ITEMS:
★ ★ ★

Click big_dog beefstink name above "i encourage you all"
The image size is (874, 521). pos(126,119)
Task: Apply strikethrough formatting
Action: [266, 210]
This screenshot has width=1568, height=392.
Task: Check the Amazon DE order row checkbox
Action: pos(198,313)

★ ★ ★

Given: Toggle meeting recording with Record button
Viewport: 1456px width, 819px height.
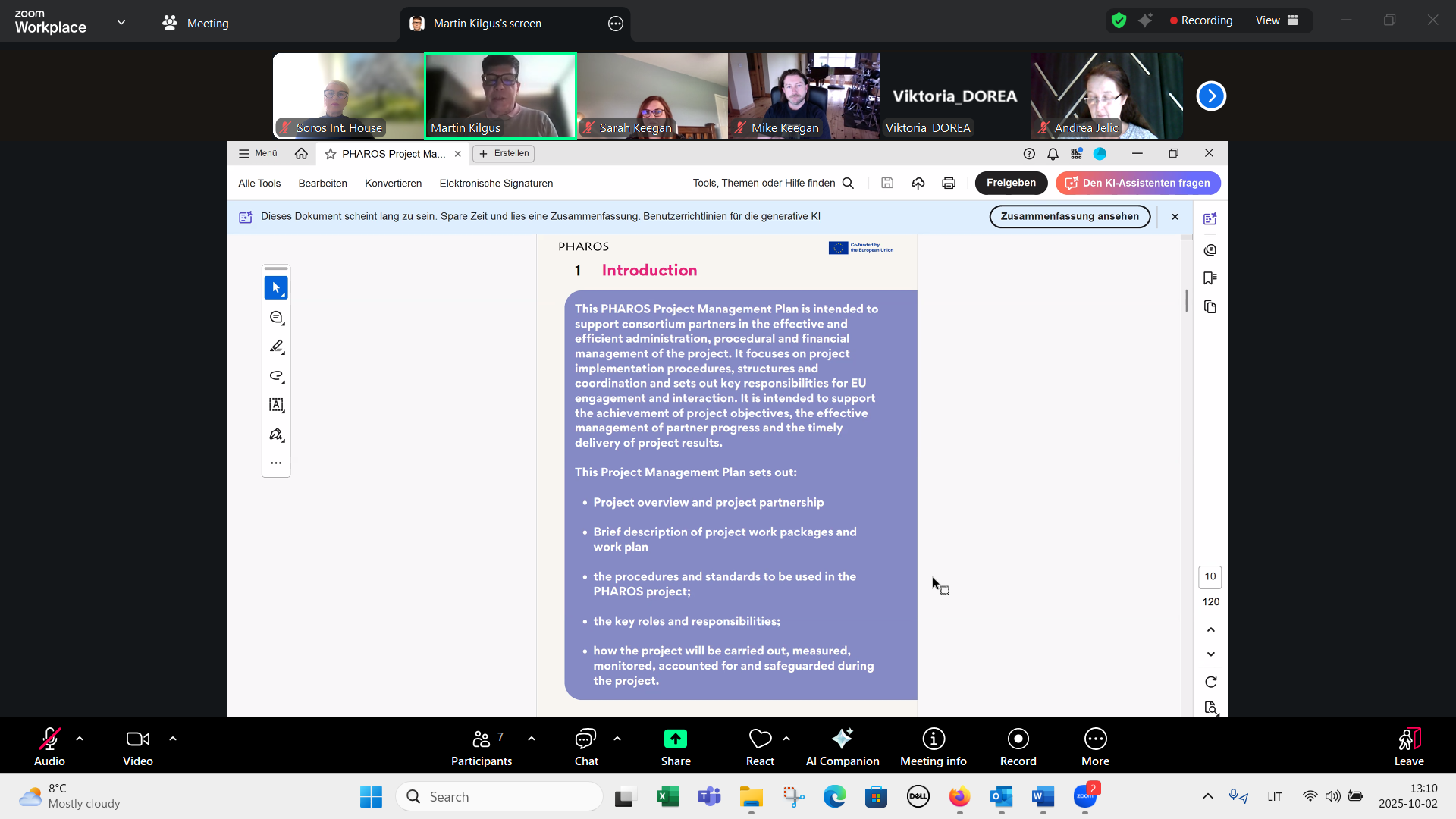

★ ★ ★

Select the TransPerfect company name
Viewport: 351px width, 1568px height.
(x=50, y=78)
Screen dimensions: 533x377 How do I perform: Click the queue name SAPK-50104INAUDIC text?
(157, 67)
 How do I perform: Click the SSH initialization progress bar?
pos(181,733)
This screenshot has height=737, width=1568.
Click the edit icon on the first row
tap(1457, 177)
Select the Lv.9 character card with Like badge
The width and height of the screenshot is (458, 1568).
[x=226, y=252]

★ ★ ★

TASK DETAILS: Print the lines from the one with "Screen dimensions: 533x377" to the one with "[x=226, y=252]", exactly as they appear, and no others.

COMPLETE OUTPUT:
Screen dimensions: 533x377 How do I perform: Click the queue name SAPK-50104INAUDIC text?
(157, 67)
 How do I perform: Click the SSH initialization progress bar?
pos(181,733)
This screenshot has height=737, width=1568.
Click the edit icon on the first row
tap(1457, 177)
Select the Lv.9 character card with Like badge
The width and height of the screenshot is (458, 1568).
[x=226, y=252]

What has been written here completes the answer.